You seem to draw a great many inferences from a very small conceptual base.
What is your definition of psychoanalysis? Do you differentiate it from psychotherapy in general? Do you limit the functional definition to the methods of a single practitioner, or a particular school - or what?
Psychoanalysis put aside the conscious processes of the subject.
Where did you get that? Have you any idea how many types, schools and methods of psychotherapy exist in the present moment - never mind how many others have gone in and out of favour over time?
https://en.wikipedia.org/wiki/List_of_psychotherapies
It predicts that neurotic symptoms are the consequence of repression of instinctual desires in childhood.
Where is this "prediction" written?
What constitutes a "neurotic symptom"?
Neurotic symptoms are not the result of repressed desires but of the lack of channeling of anxiety and depression.
Thus spake -- who, exactly? On what evidence?
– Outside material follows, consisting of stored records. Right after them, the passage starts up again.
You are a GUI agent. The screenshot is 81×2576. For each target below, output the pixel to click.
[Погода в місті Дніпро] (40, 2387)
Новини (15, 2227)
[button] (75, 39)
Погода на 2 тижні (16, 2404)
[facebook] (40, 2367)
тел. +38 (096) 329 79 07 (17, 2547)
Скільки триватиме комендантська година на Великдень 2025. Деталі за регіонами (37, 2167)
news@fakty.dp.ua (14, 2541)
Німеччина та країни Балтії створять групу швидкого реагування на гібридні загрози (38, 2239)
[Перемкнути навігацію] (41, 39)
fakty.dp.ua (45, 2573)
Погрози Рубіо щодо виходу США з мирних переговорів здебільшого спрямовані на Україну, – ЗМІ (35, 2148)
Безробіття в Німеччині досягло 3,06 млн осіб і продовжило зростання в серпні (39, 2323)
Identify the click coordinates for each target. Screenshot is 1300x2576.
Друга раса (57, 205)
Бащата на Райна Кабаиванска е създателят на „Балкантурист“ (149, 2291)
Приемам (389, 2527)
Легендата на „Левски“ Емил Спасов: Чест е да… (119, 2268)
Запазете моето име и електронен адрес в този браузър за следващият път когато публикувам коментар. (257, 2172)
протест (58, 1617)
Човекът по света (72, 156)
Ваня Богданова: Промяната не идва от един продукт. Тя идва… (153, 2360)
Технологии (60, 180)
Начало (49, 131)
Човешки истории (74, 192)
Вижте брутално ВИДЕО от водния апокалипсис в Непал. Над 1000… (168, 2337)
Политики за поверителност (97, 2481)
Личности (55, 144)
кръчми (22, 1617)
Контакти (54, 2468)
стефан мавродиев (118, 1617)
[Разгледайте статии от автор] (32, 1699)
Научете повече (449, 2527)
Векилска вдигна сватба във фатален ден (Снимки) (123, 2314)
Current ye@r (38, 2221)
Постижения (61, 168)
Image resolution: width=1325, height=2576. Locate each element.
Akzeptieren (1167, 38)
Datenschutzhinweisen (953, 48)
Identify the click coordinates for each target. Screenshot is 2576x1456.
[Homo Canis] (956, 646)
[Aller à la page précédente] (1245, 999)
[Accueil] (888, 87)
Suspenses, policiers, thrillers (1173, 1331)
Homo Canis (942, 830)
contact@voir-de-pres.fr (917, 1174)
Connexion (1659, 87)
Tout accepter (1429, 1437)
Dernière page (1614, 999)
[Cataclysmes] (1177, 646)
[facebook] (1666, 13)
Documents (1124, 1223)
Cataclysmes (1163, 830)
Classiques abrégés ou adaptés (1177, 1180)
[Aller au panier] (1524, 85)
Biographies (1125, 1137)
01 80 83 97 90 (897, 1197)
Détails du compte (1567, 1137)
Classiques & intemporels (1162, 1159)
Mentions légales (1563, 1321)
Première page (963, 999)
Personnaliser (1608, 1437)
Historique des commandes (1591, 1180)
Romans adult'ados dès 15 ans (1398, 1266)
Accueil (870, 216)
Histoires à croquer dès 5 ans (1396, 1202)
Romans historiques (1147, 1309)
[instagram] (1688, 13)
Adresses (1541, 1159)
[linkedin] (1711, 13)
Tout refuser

What makes you think either of those causes is exclusive of the other, or, indeed of one or more other causes?
What is "channeling"? Why should it happen? How is it done? What are the underlying causes of "anxiety" and "depression"?
Those symptoms can be consciously managed with the help of the psychologist.
Indeed. In some, many and possibly most patients, some, many, and perhaps most undesired feelings, urges and behaviours can be "managed" by some form of cognitive therapy under the guidance of the appropriate psychologist, plus the appropriate dosage of the appropriate medication, for that particular patient with those particular symptoms - always keeping in mind that "manage" does not mean "alleviate" or "cure".
However, one cannot help but wonder whether all of those psychologists and therapies would be available today, without the pioneering work of Freud, Adler and Jung. It's facile - not to mention pointless - to dismiss the early theorists in a field for not making it complete and perfect in the process of inventing it.